Solid deformation occurs when a force is applied to one side of the solid while the other side is kept fixed, then the rigidity modulus of elasticity comes into play. 

Suppose a deforming force is applied on a solid with a length (l) and area of cross-section (A). The deforming force is applied to the parallel face of the solid, with the opposite face being kept fixed. Then the parallel face of the solid displaces by a distance of ∆x. The parallel face on which the force is applied is called the sheared face.

The restoring force caused due to deforming force per unit area of the solid is called the shearing stress or tangential stress. And the strain created is referred to as the shearing strain.

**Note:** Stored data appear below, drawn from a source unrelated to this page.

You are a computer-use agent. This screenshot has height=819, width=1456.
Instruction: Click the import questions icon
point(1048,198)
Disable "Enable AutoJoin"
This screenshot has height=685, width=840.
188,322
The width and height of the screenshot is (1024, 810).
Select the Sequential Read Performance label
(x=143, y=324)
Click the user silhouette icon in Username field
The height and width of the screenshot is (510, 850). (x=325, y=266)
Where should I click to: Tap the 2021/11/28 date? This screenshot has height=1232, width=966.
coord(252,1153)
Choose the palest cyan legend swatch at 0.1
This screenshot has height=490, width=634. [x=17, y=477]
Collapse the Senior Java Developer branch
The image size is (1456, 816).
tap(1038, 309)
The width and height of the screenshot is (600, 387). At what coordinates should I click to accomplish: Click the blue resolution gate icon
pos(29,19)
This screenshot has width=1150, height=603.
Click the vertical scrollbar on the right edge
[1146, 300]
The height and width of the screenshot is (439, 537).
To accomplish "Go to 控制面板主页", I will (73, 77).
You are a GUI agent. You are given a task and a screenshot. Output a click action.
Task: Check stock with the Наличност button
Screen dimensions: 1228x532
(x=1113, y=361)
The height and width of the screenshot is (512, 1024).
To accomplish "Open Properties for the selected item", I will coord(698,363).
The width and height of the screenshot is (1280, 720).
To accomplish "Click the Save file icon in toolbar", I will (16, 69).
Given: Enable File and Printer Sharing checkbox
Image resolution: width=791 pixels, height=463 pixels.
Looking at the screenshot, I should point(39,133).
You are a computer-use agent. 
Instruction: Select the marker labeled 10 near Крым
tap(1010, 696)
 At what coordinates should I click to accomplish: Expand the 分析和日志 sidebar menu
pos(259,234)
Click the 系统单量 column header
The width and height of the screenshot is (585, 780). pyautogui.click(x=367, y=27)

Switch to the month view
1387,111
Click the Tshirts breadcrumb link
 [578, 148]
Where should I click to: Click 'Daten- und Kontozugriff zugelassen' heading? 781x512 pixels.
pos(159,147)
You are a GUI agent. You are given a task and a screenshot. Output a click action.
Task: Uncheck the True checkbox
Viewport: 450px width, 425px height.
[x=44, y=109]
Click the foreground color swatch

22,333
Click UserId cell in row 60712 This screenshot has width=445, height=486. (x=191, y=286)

Shearing stress = Force/Area

Shearing strain = ∆x/L = tan θ

Since the angle is generally too small, tan θ is nearly equal to θ.

Shearing strain = ∆x/L = θ

The rigidity modulus of elasticity (η) is the ratio of the shearing stress and the shearing strain. It is given by, 

η = (Shearing stress)/(Shearing strain)

η = (F/A)/(∆x/L) = (F×L)/(A×∆x)

Since, ∆x/L = θ

η = F/(A× θ) 

The S.I.unit of rigidity modulus is N/m2 or Pascal.

Note: The entire solid does not move. It means the solid remains fixed at the place, but there is a slant in the length of the solid. Imagine it as a punching bag affixed to the ground.

Conclusion

It’s the modulus of rigidity that determines the rigidity of a solid. Therefore, the rigidity modulus of elasticity is a significant characteristic to know the resistance of a solid when a deforming force is applied. The rigidity modulus of elasticity is of great importance in manufacturing and structural engineering designs.